<<<<

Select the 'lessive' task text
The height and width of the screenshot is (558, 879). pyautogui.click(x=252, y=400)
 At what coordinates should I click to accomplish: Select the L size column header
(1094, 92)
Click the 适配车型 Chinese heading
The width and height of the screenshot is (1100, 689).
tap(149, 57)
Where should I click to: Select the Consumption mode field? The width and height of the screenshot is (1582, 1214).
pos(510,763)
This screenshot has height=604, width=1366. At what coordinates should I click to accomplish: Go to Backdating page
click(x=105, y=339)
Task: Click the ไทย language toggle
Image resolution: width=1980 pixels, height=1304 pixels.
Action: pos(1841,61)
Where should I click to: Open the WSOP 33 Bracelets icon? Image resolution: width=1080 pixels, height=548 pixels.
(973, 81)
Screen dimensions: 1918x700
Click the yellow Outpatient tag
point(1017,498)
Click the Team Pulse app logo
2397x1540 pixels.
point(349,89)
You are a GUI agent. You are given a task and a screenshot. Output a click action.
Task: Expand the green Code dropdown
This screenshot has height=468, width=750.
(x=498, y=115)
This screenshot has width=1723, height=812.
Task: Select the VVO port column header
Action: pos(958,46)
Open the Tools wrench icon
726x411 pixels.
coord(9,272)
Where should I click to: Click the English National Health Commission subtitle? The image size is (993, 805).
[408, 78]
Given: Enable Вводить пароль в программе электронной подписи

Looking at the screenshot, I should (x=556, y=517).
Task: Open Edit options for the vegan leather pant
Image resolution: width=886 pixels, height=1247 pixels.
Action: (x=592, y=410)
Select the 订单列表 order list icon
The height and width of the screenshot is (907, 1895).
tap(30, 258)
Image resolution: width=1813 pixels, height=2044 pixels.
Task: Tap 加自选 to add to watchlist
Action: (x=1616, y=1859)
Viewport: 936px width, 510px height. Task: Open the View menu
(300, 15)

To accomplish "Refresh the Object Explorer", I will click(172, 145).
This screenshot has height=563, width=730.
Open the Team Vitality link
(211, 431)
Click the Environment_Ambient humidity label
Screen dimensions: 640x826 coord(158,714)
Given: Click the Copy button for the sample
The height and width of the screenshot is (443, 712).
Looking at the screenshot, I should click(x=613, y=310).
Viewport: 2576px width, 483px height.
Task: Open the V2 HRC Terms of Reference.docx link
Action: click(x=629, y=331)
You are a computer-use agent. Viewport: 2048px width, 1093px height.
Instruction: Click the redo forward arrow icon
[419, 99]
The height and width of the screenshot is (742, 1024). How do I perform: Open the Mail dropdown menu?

>>>>

# The request
Starting at the line in the listing that has "Where should I click to: Select" and stopping after the line that has "point(349,89)", rewrite those lines with "Outpatient" switched to "Inpatient" and nothing else altered.

# Exercise answer
Where should I click to: Select the Consumption mode field? The width and height of the screenshot is (1582, 1214).
pos(510,763)
This screenshot has height=604, width=1366. At what coordinates should I click to accomplish: Go to Backdating page
click(x=105, y=339)
Task: Click the ไทย language toggle
Image resolution: width=1980 pixels, height=1304 pixels.
Action: pos(1841,61)
Where should I click to: Open the WSOP 33 Bracelets icon? Image resolution: width=1080 pixels, height=548 pixels.
(973, 81)
Screen dimensions: 1918x700
Click the yellow Inpatient tag
point(1017,498)
Click the Team Pulse app logo
2397x1540 pixels.
point(349,89)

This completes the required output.